Mehr davon wäre wünschenswert, vielleicht sogar ohne längliches Instrumentaloutro. Das spielt es aber zumindest hier nicht. So wie "Rated R" ihr charakterstärkstes Album ist, so sehr erkennt man auch eine verpasste Chance, wann immer man den starken Minuten begegnet. Denn damit wäre sehr viel möglich gewesen, hätte Rihanna den Mut oder die Inspiration gefunden, in diese Richtung weiterzumachen. Wobei man nicht einmal von einer reinen Richtungsfrage sprechen kann, auch der ein oder andere Club-Banger funktioniert in seiner leicht düsteren Art.

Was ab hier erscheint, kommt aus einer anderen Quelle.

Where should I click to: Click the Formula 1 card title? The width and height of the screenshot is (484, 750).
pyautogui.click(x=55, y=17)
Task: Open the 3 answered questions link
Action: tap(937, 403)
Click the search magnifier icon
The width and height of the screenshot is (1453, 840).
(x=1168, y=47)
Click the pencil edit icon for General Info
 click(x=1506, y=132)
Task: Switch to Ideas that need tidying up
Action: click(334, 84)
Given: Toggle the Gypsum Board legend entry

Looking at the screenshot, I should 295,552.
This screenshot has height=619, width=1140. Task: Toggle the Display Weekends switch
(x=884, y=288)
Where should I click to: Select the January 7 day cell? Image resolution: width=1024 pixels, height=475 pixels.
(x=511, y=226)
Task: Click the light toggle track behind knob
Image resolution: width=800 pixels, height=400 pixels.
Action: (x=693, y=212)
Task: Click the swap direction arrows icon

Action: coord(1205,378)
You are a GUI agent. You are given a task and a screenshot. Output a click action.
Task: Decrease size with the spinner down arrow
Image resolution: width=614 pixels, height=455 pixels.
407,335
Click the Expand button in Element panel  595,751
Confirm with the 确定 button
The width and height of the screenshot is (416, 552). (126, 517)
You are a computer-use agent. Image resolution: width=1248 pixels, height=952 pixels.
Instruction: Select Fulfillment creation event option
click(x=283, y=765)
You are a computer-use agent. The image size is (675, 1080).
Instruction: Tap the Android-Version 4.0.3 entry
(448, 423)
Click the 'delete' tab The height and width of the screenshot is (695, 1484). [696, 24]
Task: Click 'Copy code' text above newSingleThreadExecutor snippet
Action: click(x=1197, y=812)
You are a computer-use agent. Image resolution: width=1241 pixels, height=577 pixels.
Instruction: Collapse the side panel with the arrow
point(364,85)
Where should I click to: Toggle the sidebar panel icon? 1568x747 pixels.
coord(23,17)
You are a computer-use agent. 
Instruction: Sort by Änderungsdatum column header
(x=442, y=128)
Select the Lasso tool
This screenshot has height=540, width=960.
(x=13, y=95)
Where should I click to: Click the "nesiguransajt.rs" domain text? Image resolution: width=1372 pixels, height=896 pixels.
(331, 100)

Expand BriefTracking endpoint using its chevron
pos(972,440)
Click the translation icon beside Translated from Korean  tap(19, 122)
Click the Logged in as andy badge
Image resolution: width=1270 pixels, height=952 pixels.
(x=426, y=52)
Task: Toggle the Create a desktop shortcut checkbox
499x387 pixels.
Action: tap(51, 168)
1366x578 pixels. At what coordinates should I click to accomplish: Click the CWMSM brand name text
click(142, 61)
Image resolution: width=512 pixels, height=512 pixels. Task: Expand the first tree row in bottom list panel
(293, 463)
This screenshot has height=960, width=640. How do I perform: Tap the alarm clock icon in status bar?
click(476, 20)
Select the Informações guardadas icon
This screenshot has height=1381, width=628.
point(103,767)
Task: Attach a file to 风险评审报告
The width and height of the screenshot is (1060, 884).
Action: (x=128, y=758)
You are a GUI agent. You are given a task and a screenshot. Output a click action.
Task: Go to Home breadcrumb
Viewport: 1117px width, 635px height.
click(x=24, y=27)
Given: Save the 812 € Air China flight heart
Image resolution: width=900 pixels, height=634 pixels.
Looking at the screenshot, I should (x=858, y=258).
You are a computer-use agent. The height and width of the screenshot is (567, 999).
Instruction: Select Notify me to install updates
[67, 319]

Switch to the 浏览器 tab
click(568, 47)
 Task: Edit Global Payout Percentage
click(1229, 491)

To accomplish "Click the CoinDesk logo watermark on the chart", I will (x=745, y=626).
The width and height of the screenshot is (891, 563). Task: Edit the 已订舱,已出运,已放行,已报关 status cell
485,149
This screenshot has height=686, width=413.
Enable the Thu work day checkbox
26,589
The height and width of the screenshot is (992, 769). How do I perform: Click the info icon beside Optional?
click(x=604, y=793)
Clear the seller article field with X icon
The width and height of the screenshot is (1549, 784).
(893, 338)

Doch Ausfälle kommen vor und mit ihnen geht auch das Album ein bisschen baden. Schade drum, denn aus den Untiefen, die Rihanna 2009 durchschreiten musste, sind starke Minuten entstanden. Vielleicht noch nicht genug, um einen vollends von ihren inneren Werten zu überzeugen, aber ein guter Grundstein wäre allemal gelegt.